Editorial: Mammoth ethical dilemma
Monday, Oct. 8, 2007 | 7:16 a.m.
Anyone who thinks that bringing extinct animals back to life is an idea found only in fiction - a la Jurassic Park - must not be keeping up with the scientific journals.
More is being learned all the time about how a woolly mammoth or other ancient animal could be brought back to existence through cloning.
A recent article in the journal Science reported that researchers have now discovered how to extract viable genetic material from ancient hair.
Important about this discovery is that hair from mammoths and other animals that went extinct thousands of years ago is in plentiful supply in museums, private collections and even caves in the southwestern United States.
It was previously believed that ancient bones, in short supply and hard to find under layers of soil and ice in random locations, were the only sources of DNA needed for cloning.

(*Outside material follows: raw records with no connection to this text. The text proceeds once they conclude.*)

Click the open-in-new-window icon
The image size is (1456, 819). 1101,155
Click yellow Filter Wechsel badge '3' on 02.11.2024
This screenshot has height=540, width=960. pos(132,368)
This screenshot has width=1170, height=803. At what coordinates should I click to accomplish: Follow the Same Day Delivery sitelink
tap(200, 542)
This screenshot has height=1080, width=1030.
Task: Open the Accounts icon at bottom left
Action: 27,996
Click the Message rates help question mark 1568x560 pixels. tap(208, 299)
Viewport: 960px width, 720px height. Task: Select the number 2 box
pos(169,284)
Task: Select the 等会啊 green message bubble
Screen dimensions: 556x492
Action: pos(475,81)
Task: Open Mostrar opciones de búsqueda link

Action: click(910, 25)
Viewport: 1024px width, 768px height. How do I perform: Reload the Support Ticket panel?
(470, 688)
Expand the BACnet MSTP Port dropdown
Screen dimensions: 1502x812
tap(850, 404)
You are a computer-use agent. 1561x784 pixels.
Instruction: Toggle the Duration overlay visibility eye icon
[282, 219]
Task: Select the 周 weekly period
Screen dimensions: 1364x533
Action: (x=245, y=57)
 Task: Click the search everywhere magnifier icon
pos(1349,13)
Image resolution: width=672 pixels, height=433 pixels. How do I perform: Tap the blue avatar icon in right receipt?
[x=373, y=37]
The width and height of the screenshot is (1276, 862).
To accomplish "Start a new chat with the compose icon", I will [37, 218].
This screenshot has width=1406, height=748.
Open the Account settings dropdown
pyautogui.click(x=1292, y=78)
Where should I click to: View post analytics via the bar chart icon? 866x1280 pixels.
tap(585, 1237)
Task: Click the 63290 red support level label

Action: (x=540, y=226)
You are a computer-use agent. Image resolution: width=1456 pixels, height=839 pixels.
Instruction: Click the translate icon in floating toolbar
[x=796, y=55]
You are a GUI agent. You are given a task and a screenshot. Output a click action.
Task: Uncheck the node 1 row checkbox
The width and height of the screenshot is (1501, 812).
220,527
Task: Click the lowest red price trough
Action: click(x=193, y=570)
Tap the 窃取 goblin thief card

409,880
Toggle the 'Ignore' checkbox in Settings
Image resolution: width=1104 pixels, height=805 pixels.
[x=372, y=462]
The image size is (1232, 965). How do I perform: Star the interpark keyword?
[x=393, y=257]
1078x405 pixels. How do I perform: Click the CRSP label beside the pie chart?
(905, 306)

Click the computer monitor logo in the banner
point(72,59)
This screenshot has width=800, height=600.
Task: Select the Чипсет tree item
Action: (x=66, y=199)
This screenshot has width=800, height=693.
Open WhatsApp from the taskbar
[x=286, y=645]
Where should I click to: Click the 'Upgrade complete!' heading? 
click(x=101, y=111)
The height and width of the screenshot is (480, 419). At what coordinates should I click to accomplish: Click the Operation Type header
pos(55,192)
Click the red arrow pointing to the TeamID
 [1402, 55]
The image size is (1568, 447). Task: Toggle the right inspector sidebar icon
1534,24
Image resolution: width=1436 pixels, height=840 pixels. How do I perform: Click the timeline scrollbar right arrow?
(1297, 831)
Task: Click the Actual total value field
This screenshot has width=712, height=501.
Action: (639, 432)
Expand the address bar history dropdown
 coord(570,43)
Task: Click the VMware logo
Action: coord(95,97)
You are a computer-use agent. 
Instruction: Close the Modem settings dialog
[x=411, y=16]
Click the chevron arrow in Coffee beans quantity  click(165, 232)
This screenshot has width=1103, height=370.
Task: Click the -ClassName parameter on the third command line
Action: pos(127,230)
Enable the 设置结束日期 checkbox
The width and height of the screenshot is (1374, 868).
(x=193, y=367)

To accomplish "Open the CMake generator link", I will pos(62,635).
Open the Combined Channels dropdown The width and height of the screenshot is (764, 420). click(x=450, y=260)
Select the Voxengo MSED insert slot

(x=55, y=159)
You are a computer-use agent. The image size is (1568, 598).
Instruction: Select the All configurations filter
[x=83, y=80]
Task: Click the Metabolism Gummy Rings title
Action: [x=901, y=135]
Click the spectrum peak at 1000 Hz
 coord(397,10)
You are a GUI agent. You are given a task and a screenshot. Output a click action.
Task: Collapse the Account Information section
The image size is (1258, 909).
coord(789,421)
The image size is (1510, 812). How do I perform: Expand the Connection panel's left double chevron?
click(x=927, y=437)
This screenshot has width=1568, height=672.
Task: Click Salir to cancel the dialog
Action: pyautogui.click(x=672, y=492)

With new techniques for sequencing DNA being developed, and with sources for the genetic material - at least for Ice Age animals such as mammoths - now known to be plentiful, scientists are moving toward the day when fiction becomes reality.
In a story about the Science article, the Los Angeles Times quoted an evolutionary geneticist who said deciphering the complete mammoth genome is "doable, and it's on the horizon" in the next 50 to 100 years.
We're relieved that the breakthrough will take some time. All of us, not just scientists, need to think about whether recreating an ancient life form is ethical - or smart.
If it is OK to clone a mammoth and put it on display, would it be OK then to bring back near-human Neanderthal individuals and confine them to labs and zoos?
Rather than pour billions into efforts to bring back animals or subhumans whose time has long passed, we should instead invest in the habitats of living animals, including us humans. Better not to go extinct in the first place than to be brought back not as a free-ranging life form, but as a curiosity.